Collected data entries |

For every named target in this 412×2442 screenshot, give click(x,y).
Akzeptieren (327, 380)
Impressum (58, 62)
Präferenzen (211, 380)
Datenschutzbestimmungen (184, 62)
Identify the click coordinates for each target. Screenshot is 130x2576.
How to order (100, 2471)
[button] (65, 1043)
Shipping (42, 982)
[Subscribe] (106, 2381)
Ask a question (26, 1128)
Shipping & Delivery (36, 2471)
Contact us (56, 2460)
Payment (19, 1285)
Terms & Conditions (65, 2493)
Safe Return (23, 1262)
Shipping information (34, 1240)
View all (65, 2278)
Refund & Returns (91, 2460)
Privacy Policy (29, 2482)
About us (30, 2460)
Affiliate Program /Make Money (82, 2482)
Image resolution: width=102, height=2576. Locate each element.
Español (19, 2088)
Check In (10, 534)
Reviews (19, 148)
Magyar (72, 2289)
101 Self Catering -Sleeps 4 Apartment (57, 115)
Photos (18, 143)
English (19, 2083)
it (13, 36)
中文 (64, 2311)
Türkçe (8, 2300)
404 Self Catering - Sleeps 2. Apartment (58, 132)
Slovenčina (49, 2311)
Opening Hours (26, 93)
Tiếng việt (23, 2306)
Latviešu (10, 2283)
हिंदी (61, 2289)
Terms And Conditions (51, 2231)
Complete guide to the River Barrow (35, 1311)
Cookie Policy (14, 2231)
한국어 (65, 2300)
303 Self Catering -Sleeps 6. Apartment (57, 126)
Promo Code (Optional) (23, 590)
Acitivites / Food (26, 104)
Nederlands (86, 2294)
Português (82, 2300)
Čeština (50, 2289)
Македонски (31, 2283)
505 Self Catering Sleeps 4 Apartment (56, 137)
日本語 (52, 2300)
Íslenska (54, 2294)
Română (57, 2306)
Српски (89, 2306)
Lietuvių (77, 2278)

PROBLEM TO WORK ON |
Copy out, word for word, the part of the entries above that begins at the line with "Contact us (56, 2460)" and ends at the line with "Español (19, 2088)", including both.

PROBLEM SOLUTION |
Contact us (56, 2460)
Payment (19, 1285)
Terms & Conditions (65, 2493)
Safe Return (23, 1262)
Shipping information (34, 1240)
View all (65, 2278)
Refund & Returns (91, 2460)
Privacy Policy (29, 2482)
About us (30, 2460)
Affiliate Program /Make Money (82, 2482)
Image resolution: width=102, height=2576. Locate each element.
Español (19, 2088)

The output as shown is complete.